Fix test case for duplicate FSM optimization #2204

calebmkim · 2024-07-11T13:54:00Z

@parthsarkar17 The runt test for duplicate FSMs was passing in the incorrect parameter. What probably happened was that it was using an old pass input parameter name that was updated but then the runt command was not updated.

This is one of the reasons why we should have at least one snapshot test for the FSM optimizations, so things like this are easier to catch (not a big deal at all, but I think it's good practice from now on).

calebmkim · 2024-07-11T13:55:46Z

tests/passes/tdcc-duplicate/seq.expect

+      fsm0.write_en = fsm0.out == 2'd2 & C[done] ? 1'd1;
+      fsm1.in = fsm0.out == 2'd2 & C[done] ? 2'd3;
+      fsm1.write_en = fsm0.out == 2'd2 & C[done] ? 1'd1;
+      tdcc[done] = fsm0.out == 2'd3 ? 1'd1;


All of these internal transitions use fsm0. Is that intentional?

I think it might be worth doing the following: all fsm==0../n2 guards should read from fsm0 and all fsm==n/2....n guards should read from fsm1.
It seems like right now, we only do this for certain queries.

@parthsarkar17 lmk if you want to take a shot at this. I think I could also probably do this as well.

Nvm, I'm impatient so I just did it myself.

@parthsarkar17 please take a sec to review though to see if the changes look good to you.

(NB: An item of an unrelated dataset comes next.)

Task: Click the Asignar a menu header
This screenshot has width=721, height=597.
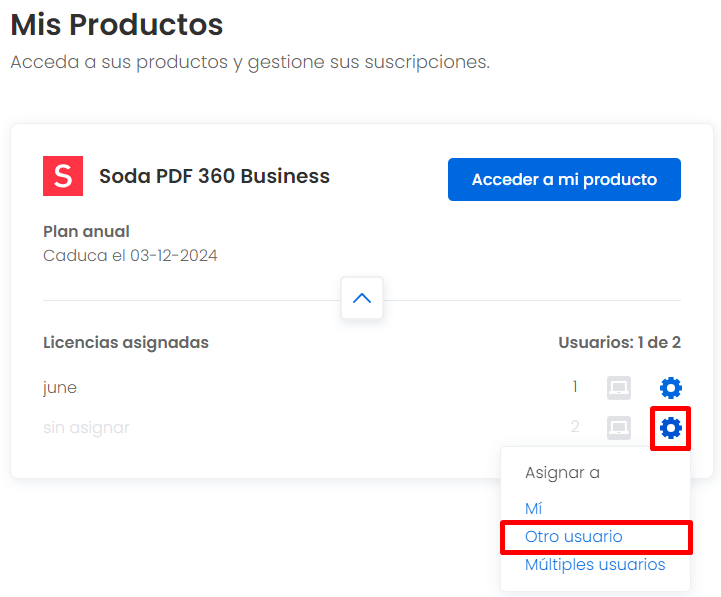Action: click(x=562, y=473)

Yes, that is intentional. The enables (e.g. B[go] = !B[done] & fsm{x}.out == 2'd2 ? 1'd1;) are the ones that are split evenly between the two registers. The transitions for each of the registers are based on the logic for fsm0. I thought that was fine because the second register can just update based off of the first register's logic. If we were to split this logic, then that might just add more complexity. Is that right?

On second thought, I can see how all transition logic coming from fsm0 may also contribute to excessive fanout from the first register. If we split those guards between the two registers, that might help. I originally thought we are simply using the transition values computed for fsm0 to update fsm1, which is true, but it might be even better to split that logic also.

So your idea is there are two choices:

register A and register B both read exclusively from register A

register A and register B both read from both registers A and B.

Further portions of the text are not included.